America's TV networks called the outcome of this year's election in unison - at precisely 11 pm New York time (4 am Irish time).

In contrast to the disharmony of 2004, when networks made contradictory announcements on the winner, while a number of states hung in the balance, there was no doubting the result this time.

As the polls closed in California, NBC anchor Brian Williams said: "An African-American has broken the barrier as old as the Republic.

"An astonishing candidate, an astonishing campaign, a seismic shift in American politics."

With plenty of time to prepare, all the networks made the call simultaneously, pronouncing with certainty what they had prognosticated throughout the night.

"Barack Obama will be the 44th president of the United States," said ABC anchor Charles Gibson.

On CBS, anchor Katie Couric characterised the network's announcement as "momentous news."

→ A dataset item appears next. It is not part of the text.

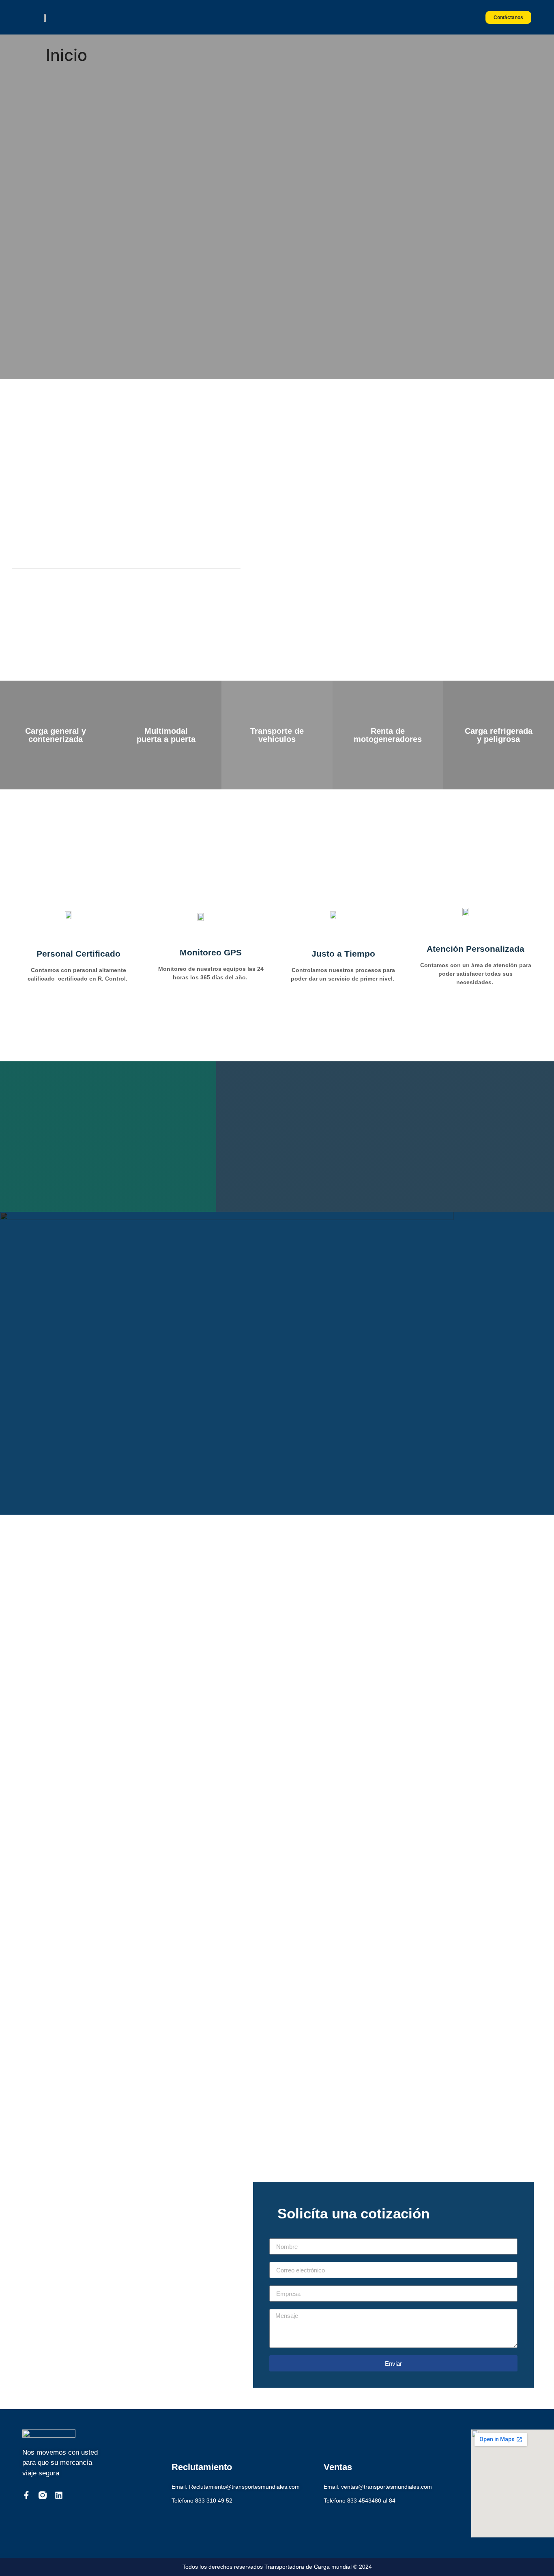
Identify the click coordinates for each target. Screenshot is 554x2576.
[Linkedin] (59, 2495)
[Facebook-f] (26, 2495)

The network projections came remarkably early compared to 2004, when the close count in Ohio left the outcome unclear late into the night.

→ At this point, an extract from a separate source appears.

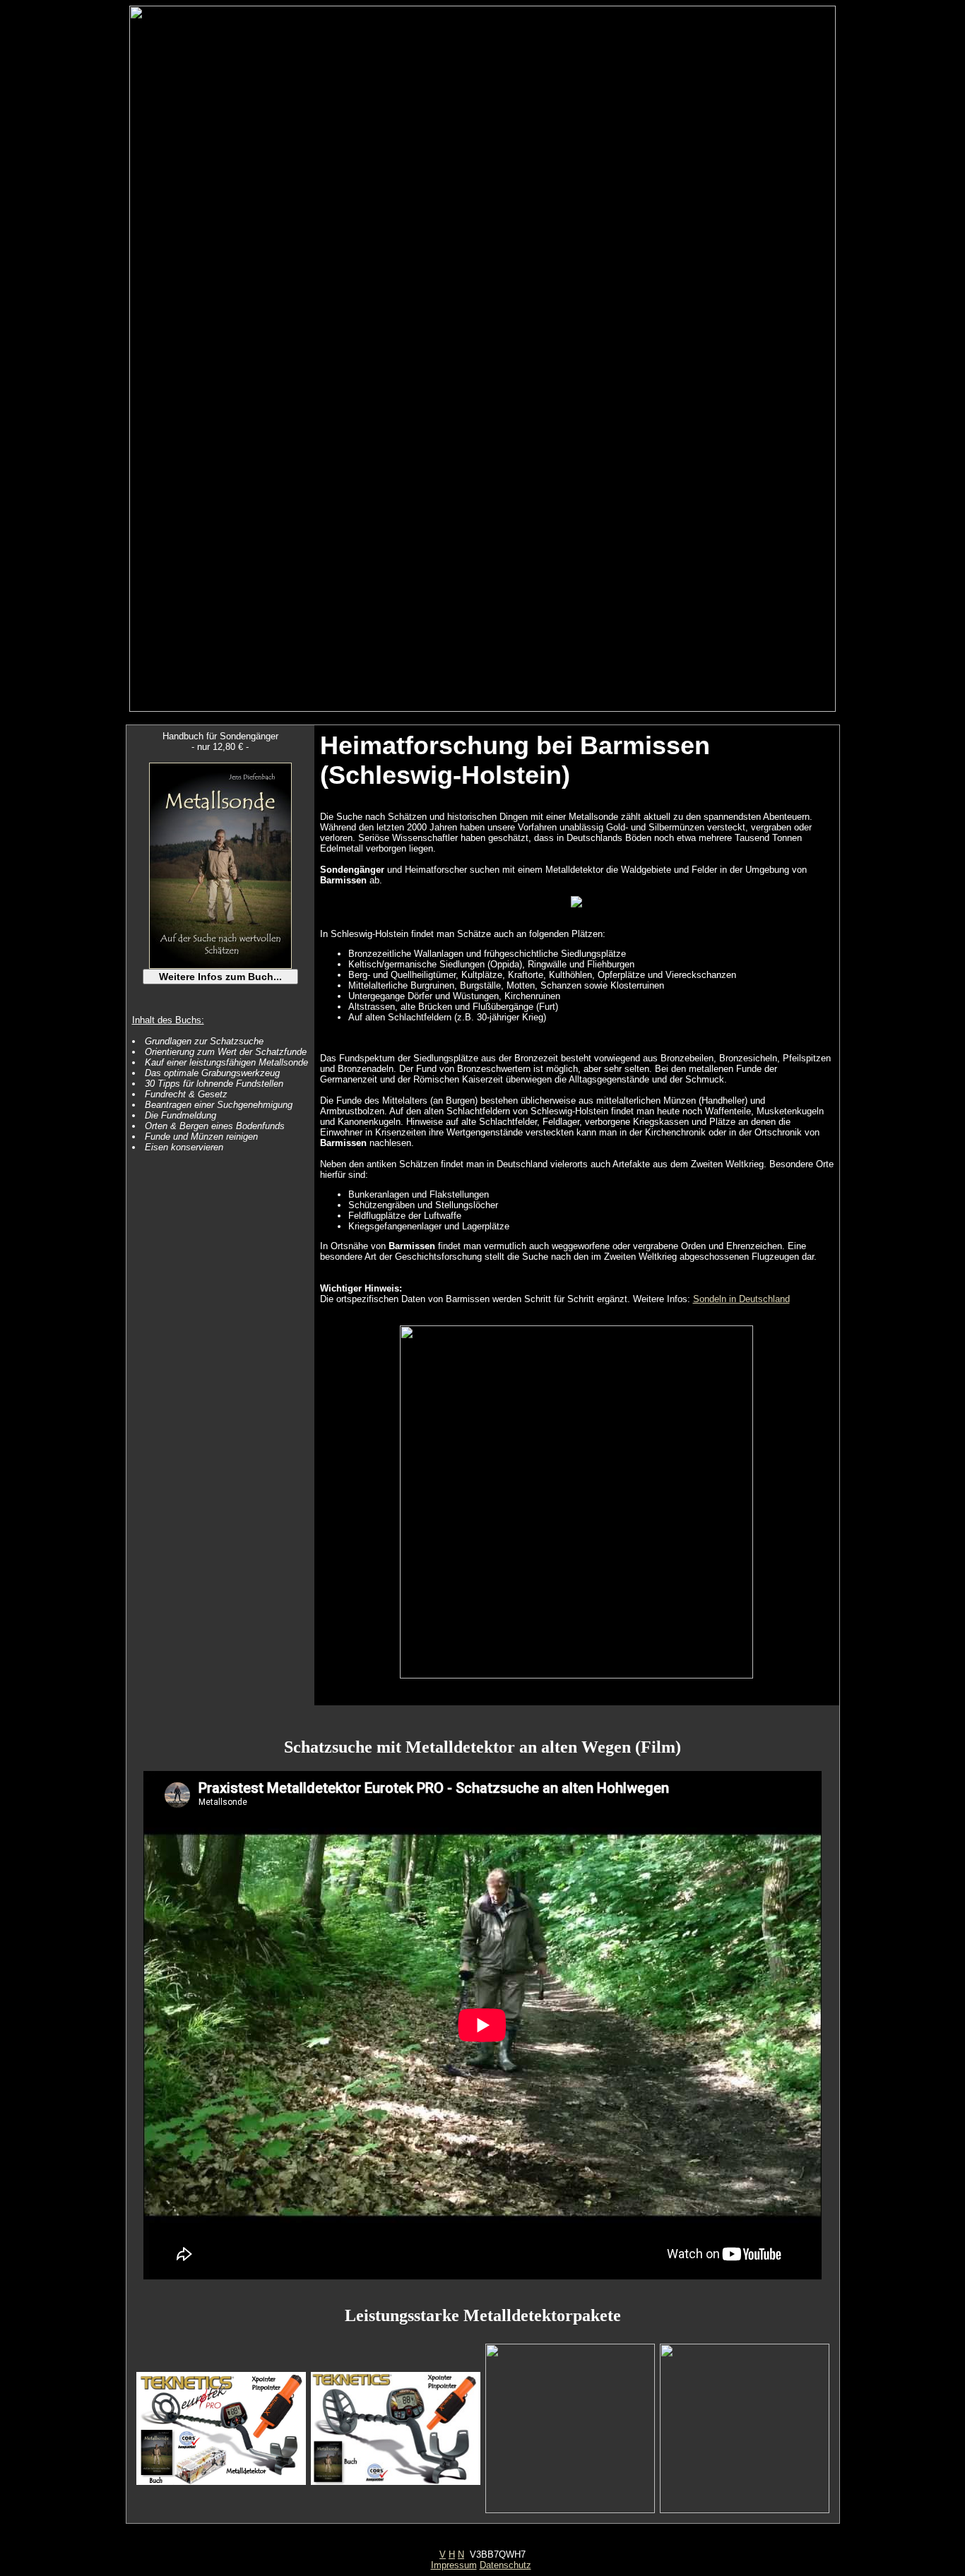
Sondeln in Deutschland (741, 1299)
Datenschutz (505, 2565)
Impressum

Pop star Madonna, chat show host Oprah Winfrey and filmaker and activist Michael Moore were among a range of celebrities celebrating Barack Obama's victory yesterday.

Madonna marked the occasion with a glittering rally of her own, leading thousands of fans at her concert in San Diego with a rousing introduction to her song Express Yourself.

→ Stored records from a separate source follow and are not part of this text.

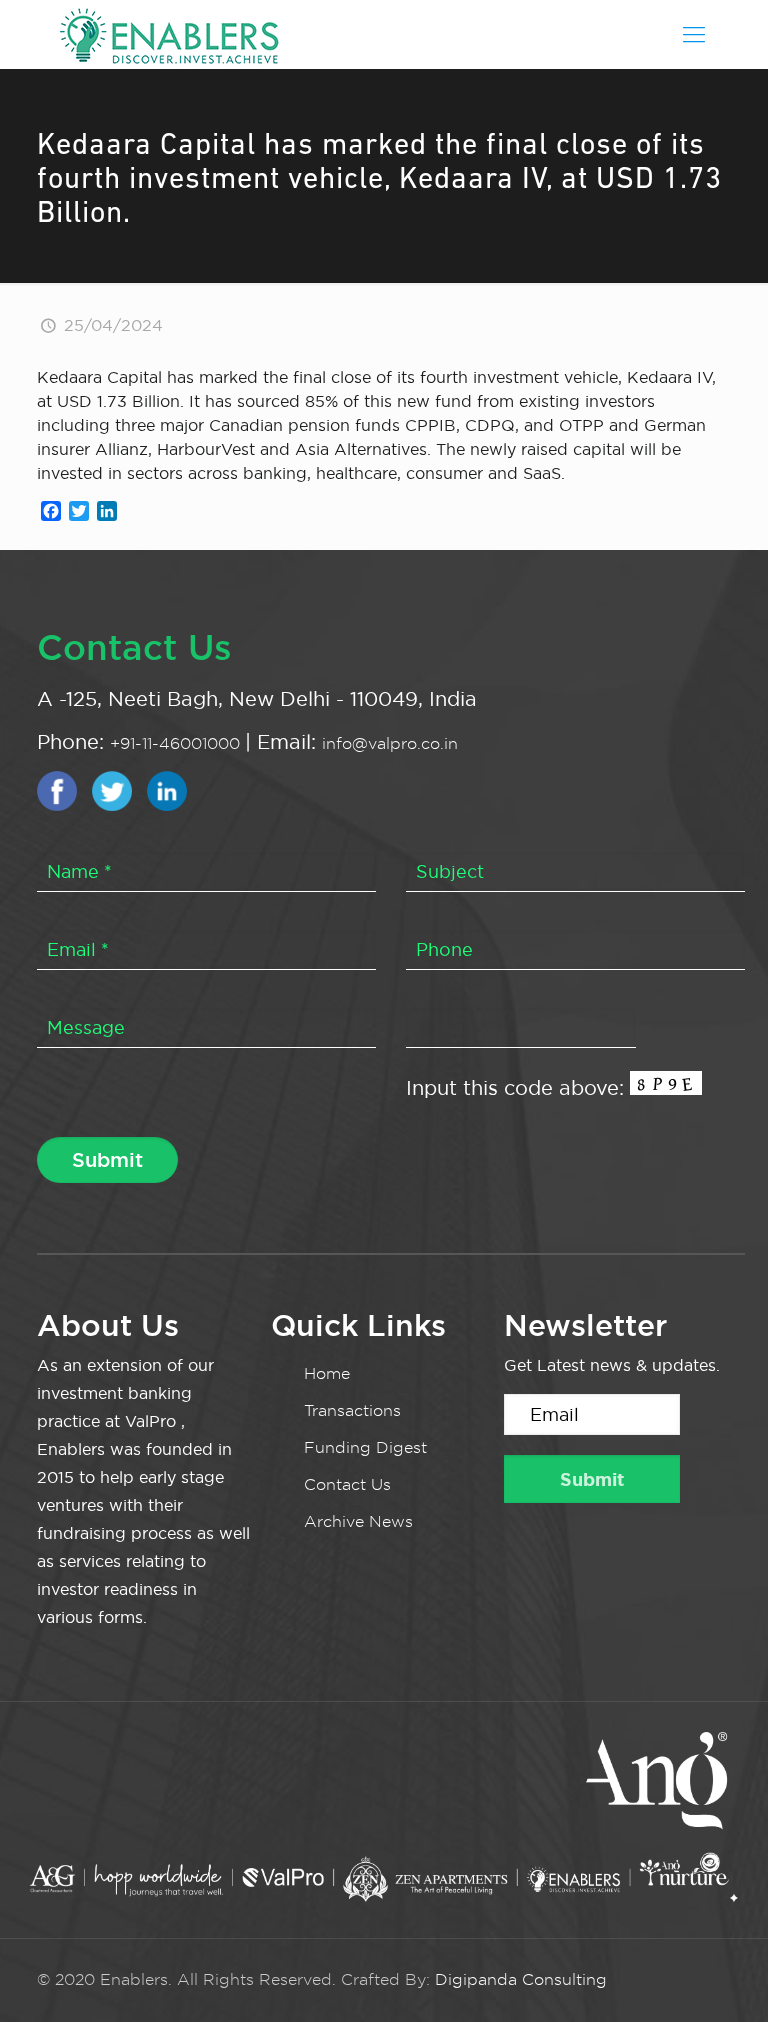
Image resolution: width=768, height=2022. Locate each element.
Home (327, 1373)
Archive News (358, 1521)
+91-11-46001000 (177, 743)
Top (720, 1974)
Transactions (352, 1410)
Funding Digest (365, 1447)
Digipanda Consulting (521, 1979)
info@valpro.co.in (390, 743)
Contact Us (347, 1484)
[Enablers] (169, 34)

In a video posted on YouTube, Madonna clapped her hands and declared: "This is a historical evening! We are lucky to be sharing it with each other!"

Oprah Winfrey, who cried during his celebration speech in Chicago's Grant Park, told a TV show: "I was so, so, so excited and then just sort of a calm came over me. It feels like it actually is kind of real, so it feels great."

Director-provocateur Moore said, on his website: "Who among us is not at a loss for words? Tears pour out. Tears of joy. Tears of relief." ( AP)

A swing by Hispanic voters to the Democrats helped Barack Obama secure victory in the key battle-ground state of Flordia. Four years ago, President George W. Bush won 56 per cent of the Latino vote in the state, thanks primarily to the influence of conservative Cuban-Americans.

But this year, Hispanics swung to the Democratic column, giving the candidate from Illinois 57 per cent of their votes, according to network exit polls.

Although the majority of Floridians said race was not a factor in their decision, the black-white divide this year closely resembled the state's racial split in 2004.

The difference was the margins.

John McCain drew about the same level of support from white voters as Bush did four years ago, but Obama's margin among black residents was nearly 10 percentage points higher than the one in 2004 for Sen John Kerry.

The normally sleepy seaside town of Obama in Japan was partying after Barack Obama was elected US president.

Members of the Obama For Obama supporters group were drinking rice wine and singing their official theme song, "La, La-La-La-La O-ba-ma!" after the result came in.

The supporters group attracted 1,500 members, and dozens joined the Obama Girls hula dance team to celebrate Obama's Hawaiian heritage.